Commission earmarks EUR 4.6 billion to boost net-zero technologies, electric vehicle battery cell manufacturing and renewable hydrogen under the Innovation Fund
The European Commission has allocated EUR 4.6 billion to support net-zero technologies, including electric vehicle battery production and renewable hydrogen. The funding, drawn from the EU’s Innovation Fund, includes EUR 3.4 billion for innovative decarbonisation technologies and EUR 1.2 billion for the European Hydrogen Bank’s second auction. These initiatives aim to enhance EU competitiveness and advance climate goals by accelerating the deployment of clean energy solutions. The auction offers a mechanism to fund projects that narrowly miss Innovation Fund selection, reducing administrative burdens for member states.

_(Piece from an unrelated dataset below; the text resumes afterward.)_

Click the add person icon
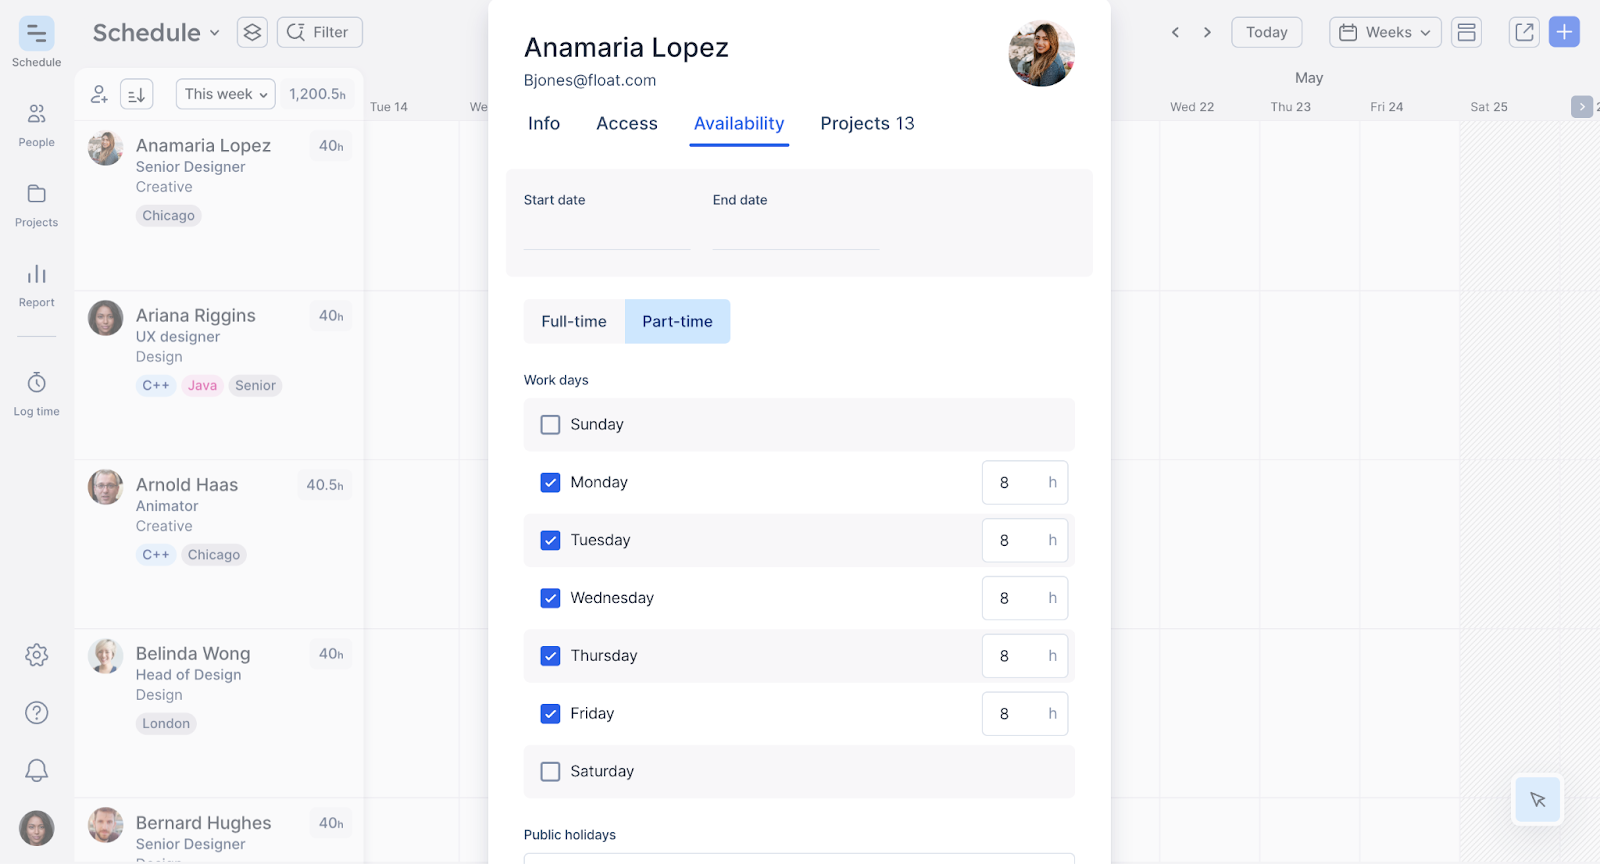The image size is (1600, 864). (99, 94)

European Commission publishes EU Taxonomy FAQ to help investors implement sustainability classification system
The European Commission has released a new FAQ document to support the implementation of the EU Taxonomy, the classification system for sustainable economic activities. This initiative seeks to simplify application processes and reduce administrative burdens for companies. By providing clear guidance, the publication aims to enhance the useability of the Taxonomy’ and promote sustainable investment practices.
The FAQ addresses key aspects of the Taxonomy, such as its interoperability with the Corporate Sustainability Reporting Directive (CSRD) and the European Sustainability Reporting Standards (ESRS), technical screening criteria for economic activities under each environmental objective, and reporting obligations tied to the Climate and Environmental Delegated Acts.
COP29 ends with agreement on climate finance, carbon markets
The COP29 climate conference in Baku concluded with commitments to triple annual climate finance flows to USD 300 billion for developing nations and significant progress on international carbon markets. Despite these advances, developing countries criticised the finance agreement as inadequate. India’s representative expressed strong dissatisfaction, highlighting the continued challenges in achieving equitable global climate solutions.
Progress was also made on Article 6 of the Paris Agreement, establishing high-integrity carbon markets and standards for international carbon credit trading. Agreements on Article 6.2 detailed mechanisms for country-to-country carbon market trading and registries for tracking transactions.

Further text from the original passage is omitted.